PROVIDED PASSAGE
Body movement and diagnostic test

The straight leg raise is a test that can be performed during a physical examination, with the leg being lifted actively by the patient or passively by the clinician. If the straight leg raise is done actively by the patient, it is a test of functional leg strength, particularly the rectus femoris element of the quadriceps (checking both hip flexion and knee extension strength simultaneously). If carried out passively (also called Lasègue's sign, Lasègue test or Lazarević's sign), it is used to determine whether a patient with low back pain has an underlying nerve root sensitivity, often located at L5 (fifth lumbar spinal nerve). The rest of this article relates to the passive version of the test.

==Technique==
With the patient lying down on their back on an examination table or exam floor, the examiner lifts the patient's leg while the knee is straight.

A variation is to lift the leg while the patient is sitting. However, this reduces the sensitivity of the test.

In order to make this test more specific, the ankle can be dorsiflexed and the cervical spine flexed. This increases the stretching of the nerve root and dura.

INSTRUCTIONS
a. From the straight leg raise passage, extract everything from "A variation is" to "root and dura.".
b. According to the straight leg raise passage, where is the nerve root sensitivity often located?
c. Continue the straight leg raise passage from where it stops.

Collected data

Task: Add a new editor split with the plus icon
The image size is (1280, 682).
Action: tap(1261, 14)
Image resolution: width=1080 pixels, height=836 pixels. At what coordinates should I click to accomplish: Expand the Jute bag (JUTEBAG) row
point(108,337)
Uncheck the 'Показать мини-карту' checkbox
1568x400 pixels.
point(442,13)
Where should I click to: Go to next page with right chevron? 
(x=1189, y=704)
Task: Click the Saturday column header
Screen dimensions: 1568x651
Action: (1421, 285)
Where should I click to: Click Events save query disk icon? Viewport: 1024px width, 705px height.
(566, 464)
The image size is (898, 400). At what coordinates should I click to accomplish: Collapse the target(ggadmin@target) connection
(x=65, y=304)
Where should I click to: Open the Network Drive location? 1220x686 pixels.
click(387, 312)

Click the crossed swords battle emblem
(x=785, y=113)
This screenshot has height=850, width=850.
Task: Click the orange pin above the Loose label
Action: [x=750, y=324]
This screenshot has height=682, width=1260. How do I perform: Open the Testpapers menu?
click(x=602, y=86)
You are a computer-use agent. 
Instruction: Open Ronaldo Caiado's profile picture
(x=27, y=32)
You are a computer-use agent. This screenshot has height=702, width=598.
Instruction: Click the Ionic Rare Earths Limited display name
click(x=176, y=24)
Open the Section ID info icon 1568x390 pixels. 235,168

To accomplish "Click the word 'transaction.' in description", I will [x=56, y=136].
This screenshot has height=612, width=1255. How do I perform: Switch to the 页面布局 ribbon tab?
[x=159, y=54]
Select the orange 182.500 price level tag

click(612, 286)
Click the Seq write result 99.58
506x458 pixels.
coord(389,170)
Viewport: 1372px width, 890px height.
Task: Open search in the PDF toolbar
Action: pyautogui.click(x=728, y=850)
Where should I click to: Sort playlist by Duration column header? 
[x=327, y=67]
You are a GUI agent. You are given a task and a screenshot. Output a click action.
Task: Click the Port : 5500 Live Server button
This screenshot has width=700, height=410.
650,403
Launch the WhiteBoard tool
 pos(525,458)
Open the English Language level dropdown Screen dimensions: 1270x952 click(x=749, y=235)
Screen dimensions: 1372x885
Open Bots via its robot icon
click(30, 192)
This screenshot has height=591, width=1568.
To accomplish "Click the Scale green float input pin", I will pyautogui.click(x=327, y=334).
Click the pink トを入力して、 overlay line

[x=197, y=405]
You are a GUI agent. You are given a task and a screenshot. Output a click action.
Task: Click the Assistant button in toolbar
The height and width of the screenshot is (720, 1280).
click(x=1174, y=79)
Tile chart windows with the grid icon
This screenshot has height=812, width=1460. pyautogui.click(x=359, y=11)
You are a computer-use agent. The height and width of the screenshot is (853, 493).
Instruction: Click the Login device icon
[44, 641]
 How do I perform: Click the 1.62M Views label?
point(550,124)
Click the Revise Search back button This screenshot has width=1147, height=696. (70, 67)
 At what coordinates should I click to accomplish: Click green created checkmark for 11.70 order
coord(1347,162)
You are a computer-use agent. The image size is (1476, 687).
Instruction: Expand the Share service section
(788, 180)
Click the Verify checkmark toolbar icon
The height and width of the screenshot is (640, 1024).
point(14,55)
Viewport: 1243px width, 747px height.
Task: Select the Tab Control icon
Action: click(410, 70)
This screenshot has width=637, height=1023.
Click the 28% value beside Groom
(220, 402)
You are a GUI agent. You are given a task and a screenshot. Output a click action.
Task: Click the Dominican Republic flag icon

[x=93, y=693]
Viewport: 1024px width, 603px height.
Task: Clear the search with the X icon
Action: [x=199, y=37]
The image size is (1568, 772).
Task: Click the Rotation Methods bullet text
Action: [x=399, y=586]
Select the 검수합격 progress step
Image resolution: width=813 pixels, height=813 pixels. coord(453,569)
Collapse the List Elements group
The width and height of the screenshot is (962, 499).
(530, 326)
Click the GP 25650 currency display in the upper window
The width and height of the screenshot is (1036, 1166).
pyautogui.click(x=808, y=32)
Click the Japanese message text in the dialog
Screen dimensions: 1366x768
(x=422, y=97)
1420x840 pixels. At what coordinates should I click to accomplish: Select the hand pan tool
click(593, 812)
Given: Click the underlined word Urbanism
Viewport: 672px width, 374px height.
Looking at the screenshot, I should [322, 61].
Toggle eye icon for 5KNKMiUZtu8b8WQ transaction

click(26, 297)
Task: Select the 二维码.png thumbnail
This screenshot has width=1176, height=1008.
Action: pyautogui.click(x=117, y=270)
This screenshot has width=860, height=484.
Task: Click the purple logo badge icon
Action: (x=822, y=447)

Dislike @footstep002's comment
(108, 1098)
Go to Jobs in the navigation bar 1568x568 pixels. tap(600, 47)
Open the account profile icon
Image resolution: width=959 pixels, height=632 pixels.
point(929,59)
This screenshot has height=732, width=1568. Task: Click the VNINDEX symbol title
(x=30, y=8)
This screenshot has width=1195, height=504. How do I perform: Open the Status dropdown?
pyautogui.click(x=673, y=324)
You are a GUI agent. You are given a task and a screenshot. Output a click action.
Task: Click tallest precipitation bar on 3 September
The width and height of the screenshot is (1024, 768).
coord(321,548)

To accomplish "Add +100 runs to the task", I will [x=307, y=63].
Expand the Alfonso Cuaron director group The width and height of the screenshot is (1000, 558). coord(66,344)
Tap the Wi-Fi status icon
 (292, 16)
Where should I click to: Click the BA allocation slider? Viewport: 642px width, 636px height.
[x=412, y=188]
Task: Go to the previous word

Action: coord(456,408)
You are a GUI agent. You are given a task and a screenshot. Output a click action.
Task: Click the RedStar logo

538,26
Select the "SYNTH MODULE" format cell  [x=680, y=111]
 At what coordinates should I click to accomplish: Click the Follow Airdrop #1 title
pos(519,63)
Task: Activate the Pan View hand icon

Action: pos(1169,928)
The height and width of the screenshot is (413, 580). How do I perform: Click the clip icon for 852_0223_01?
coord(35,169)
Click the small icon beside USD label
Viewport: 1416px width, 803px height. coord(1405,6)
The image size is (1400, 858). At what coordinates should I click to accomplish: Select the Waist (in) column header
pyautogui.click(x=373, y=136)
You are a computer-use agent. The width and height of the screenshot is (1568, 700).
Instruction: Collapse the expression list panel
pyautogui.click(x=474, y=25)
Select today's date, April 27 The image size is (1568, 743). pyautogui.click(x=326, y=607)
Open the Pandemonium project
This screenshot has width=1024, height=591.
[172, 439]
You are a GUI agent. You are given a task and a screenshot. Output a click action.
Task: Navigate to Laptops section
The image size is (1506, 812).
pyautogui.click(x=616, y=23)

RESULTS IN ORDER
a.
A variation is to lift the leg while the patient is sitting. However, this reduces the sensitivity of the test.

In order to make this test more specific, the ankle can be dorsiflexed and the cervical spine flexed. This increases the stretching of the nerve root and dura.

b. At L5, the fifth lumbar spinal nerve.

c.
==Interpretation==
If the patient experiences sciatic pain, and more specifically pain radiating down the leg (radiculopathy), when the straight leg is at an angle of between 30 and 70 degrees, then the test is positive and a herniated disk is a possible cause of the pain. A negative test suggests a likely different cause for back pain.

A positive straight leg test reproduces radiating leg pain. If it only causes back pain, then the test is negative.

A meta-analysis reported the straight-leg test as having:
- sensitivity 91%
- specificity 26%

If raising the opposite leg causes pain (cross or contralateral straight leg raising):
- sensitivity 29%
- specificity 88%

==Lasègue's sign==
Lasègue's sign was named after Charles Lasègue (1816–1883). In 1864 Lasègue's medical student J.J. Forst described the signs of developing low back pain while straightening the knee when the leg has already been lifted. In 1880 Serbian doctor Laza Lazarević described the straight leg raise test as it is used today, so the sign is often named Lazarević's sign in Serbia and some other countries.